Malia – человек слишком хорошо воспитанный, чтобы явно пожать плечами. Но, ручаюсь – в душе пожал. «Стойкость», подумал он. Или так: «Восточный фатализм». Или так: «Русская национальная черта: равнодушие к общественной жизни». А что общественной жизни у нас просто нет, что существует только ее регламентированная фикция, что «демонстрации трудящихся» так же мало выражают волю и мысль общества, как, например, выборы – это ему на ум не приходит. Он взглянул на часы – вероятно, истекали часы ультиматума – и поспешил в посольство за новостями. Я же продолжала работать. Найдет начальство нужным – сообщит новости, не найдет нужным… – не сообщит – куда же мне спешить? «Вот и попробуй, объясни ему нашу жизнь, – окончила я. – Нашу безжизненность».
– Да, – сказала Анна Андреевна. – Это ему не XIX век. Не Дмитриев-Мамонов. К такому омертвению люди приходят не сразу. Требуются десятилетия дрессировки в спокойствие. Не в спокойствие – в мертвость.
19 ноября 62 Монолог Анны Андреевны по телефону:
– Нездоровится; нет, ничего особенного, гастрит; вот лежу и болтаю с друзьями. Я решила уехать в Ленинград от вечера Литмузея. Пусть делают без меня. Если я в Питере, то вот и естественно, что меня нет. Я их боюсь, они все путают. Маринин вечер устроили бездарно. Приехал Эренбург, привез Слуцкого и Тагера – Слуцкого еще слушали кое-как, а Тагер бубнил, бубнил, бубнил, бубнил, и зал постепенно начал жить собственной жизнью. Знаете, как это бывает? Каждый занимается собственным делом. Одни кашляют, другие играют в пинг-понг. (Я прыснула.) И это – возвращение Марины в Москву, в ее Москву!.. Нет, благодарю покорно334.
Дальше она рассказала план, придуманный Ниной Антоновной:
Корней Иванович читает статью о «Поэме».
Нина – «Предысторию» и куски из «Поэмы».
Жирмунский – читает статью о лирике, а потом все слушают голос Ахматовой, записанный на магнитофоне: Ахматова читает стихи.
Да, еще Тарковский.
23 ноября 62 Днем я привезла Анне Андреевне из Переделкина от Корнея Ивановича новый, с учетом всех ее замечаний и просьб, вариант предисловия. Анна Андреевна на кушетке – растрепанная, неприбранная, без лифчика, тучная. Такой она часто бывает с утра. Папку с рукописью сунула себе под подушку.

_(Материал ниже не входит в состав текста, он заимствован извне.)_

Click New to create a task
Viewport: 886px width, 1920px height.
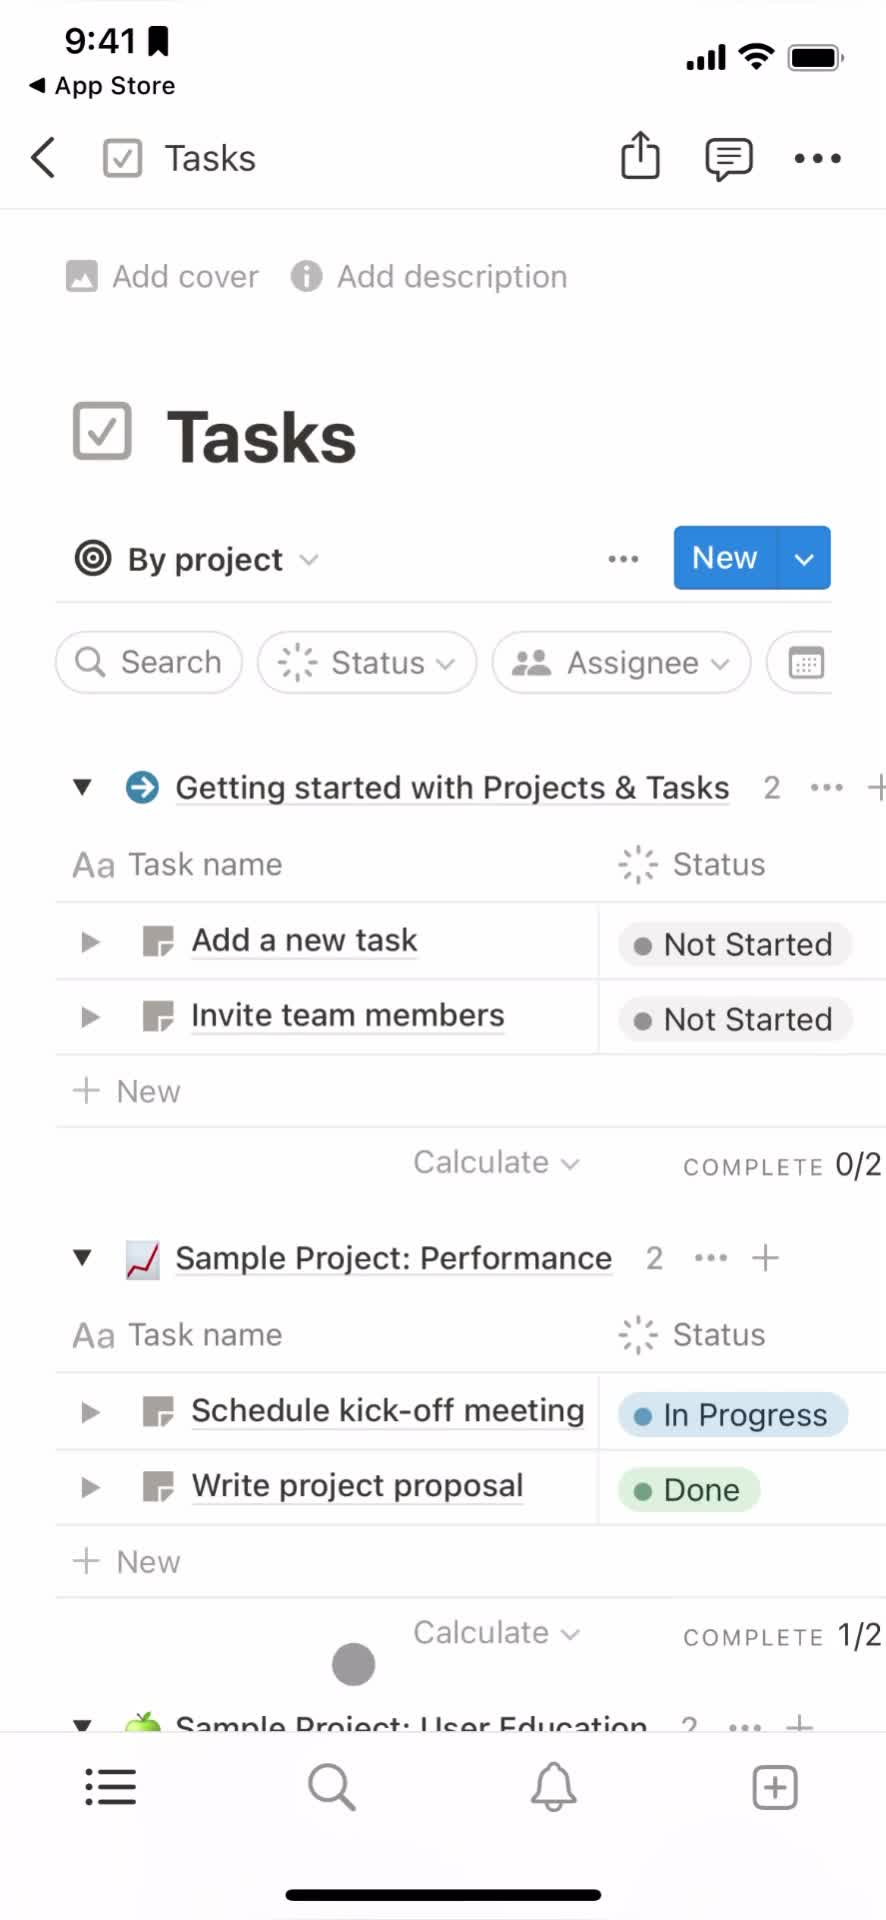pyautogui.click(x=722, y=558)
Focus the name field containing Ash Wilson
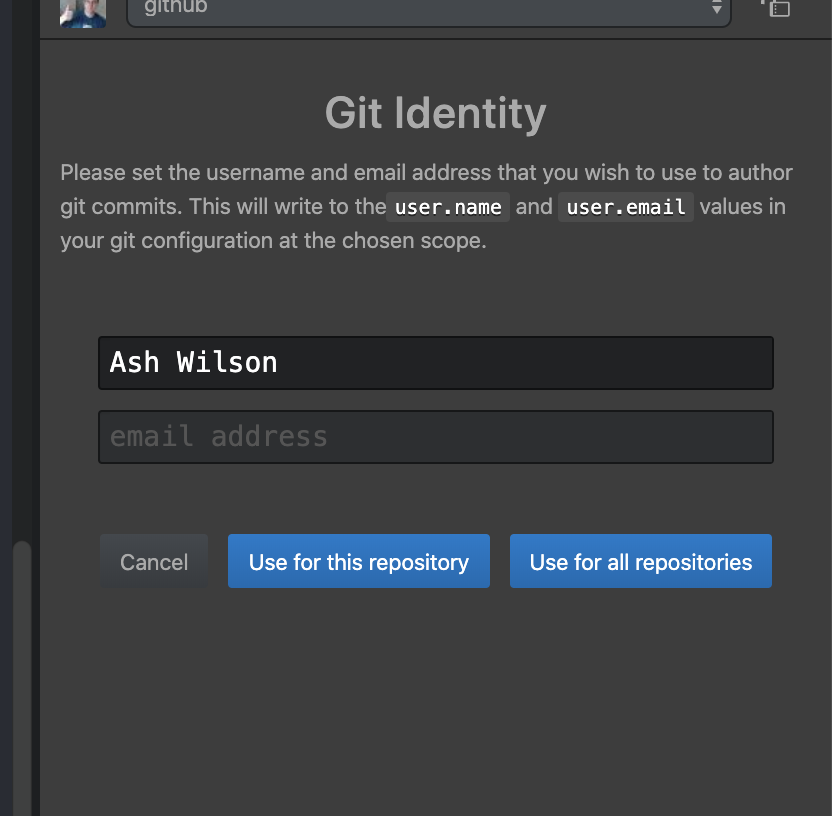 [x=435, y=363]
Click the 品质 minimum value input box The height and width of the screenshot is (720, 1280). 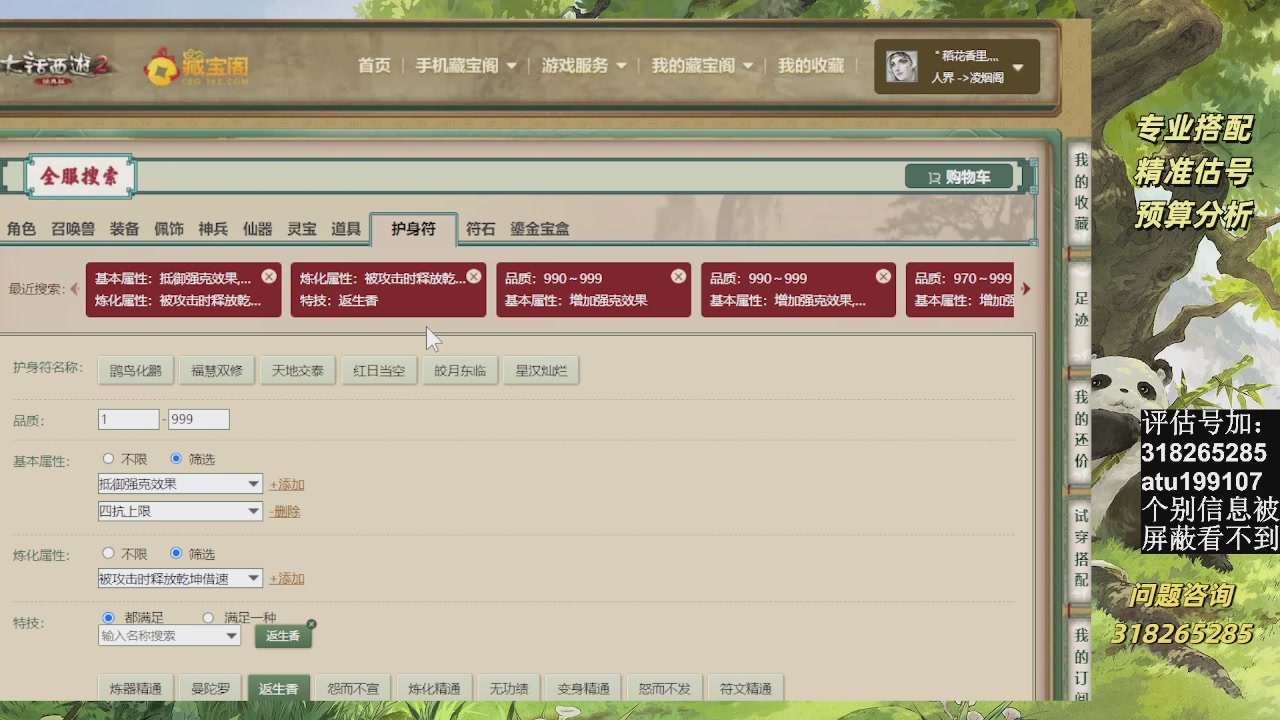128,419
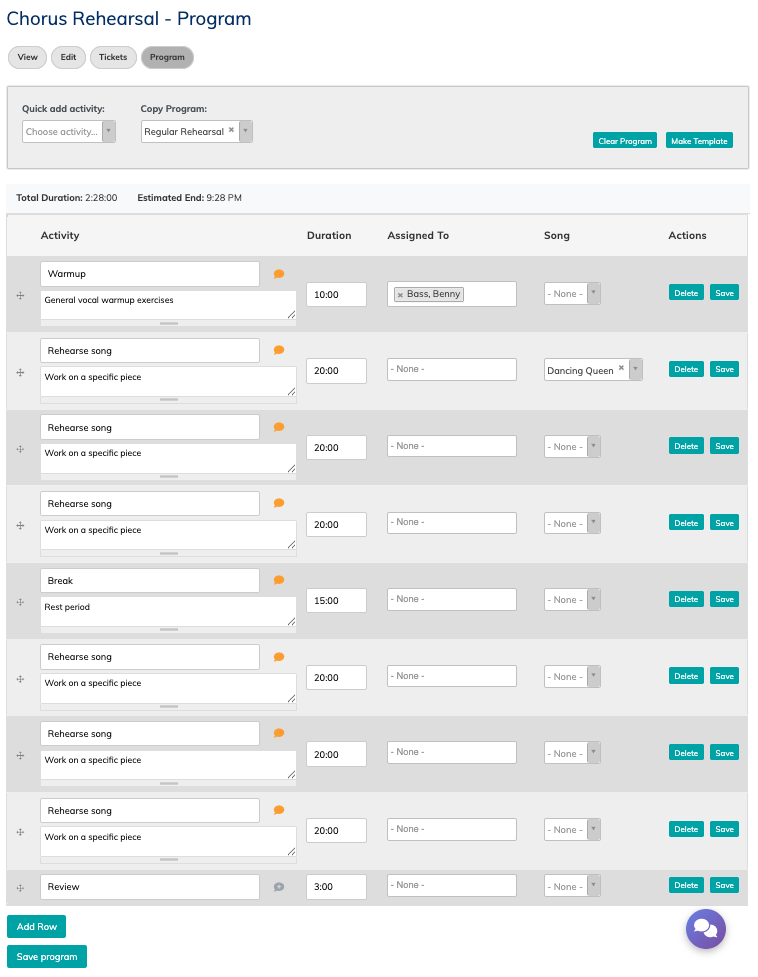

Она хочет вручить Дедову статью Скоринихе для «Знамени», а если «Поэма» не пойдет в «Знамени» – передать в «Москву».
– Это – шедевр Корнея Чуковского, – сказала она. – Вот увидите, как его работа будет оценена. Статья написана громко. У нас совсем утрачено это искусство.
За стенкой зазвонил телефон. На длинном шнуре Ника из другой комнаты принесла аппарат и поставила на низенький столик возле кушетки. Только что Анна Андреевна казалась мне некрасивой, старой, обрюзгшей, и вдруг на моих глазах совершилось «обыкновенное чудо», обычное, столько раз мною виденное, ахматовское преображение. Исчезла беззубость, исчез большой живот. Властно взяла она трубку. Царственным движением откинула шнур. Повелительно заговорила.